The US government today released Healthy People 2020, a blueprint of indicators and targets used to set the country’s health-promotion and disease-prevention agenda.

The framework includes a series of indicators for violence and injury prevention. Most goals are modest – a 10% reduction from baseline rates over 10 years. Some even call for simply stopping the current rate of rise (in unintentional overdose deaths, for example). And other goals are more focused on process (e.g., increasing the number of states with comprehensive e-coded emergency care discharge datasets). But injury is in there, at least, along with ideas about where to find data to monitor our progress.
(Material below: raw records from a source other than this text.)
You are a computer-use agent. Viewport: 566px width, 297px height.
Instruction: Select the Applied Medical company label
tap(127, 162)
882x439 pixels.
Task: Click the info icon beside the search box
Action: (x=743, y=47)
This is the fourth decennial iteration of the Healthy People framework. It would seem worthwhile to ask what progress, if any, was seen over previous decades. The initial analysis of Healthy People 2010 suggests modest attainment: for many of the objectives identified for the decade, the country has either progressed toward (52%) or met (19%) its target. What is less clear, to me, is whether being a Healthy People target confers any benefit in terms of the likelihood of meaningful, measurable progress.

The more inspiring aspect of the new objectives, to me, are the overarching goals embraced by the project. Two are carried over from previous versions:

  • Attain high-quality, longer lives free of preventable disease, disability, injury, and premature death.
  • Achieve health equity, eliminate disparities, and improve the health of all groups.

But two are new, and both have direct relevance to injury control:

  • Create social and physical environments that promote good health for all.
  • Promote quality of life, healthy development, and healthy behaviors across all life stages.

The challenge and opportunity for injury prevention is to leverage the recognition that “the health of the individual is almost inseparable from the health of the larger community,” to move our concerns and perspectives out of the health sector alone and into realms of development, urban planning, transportation policy, security and child survival.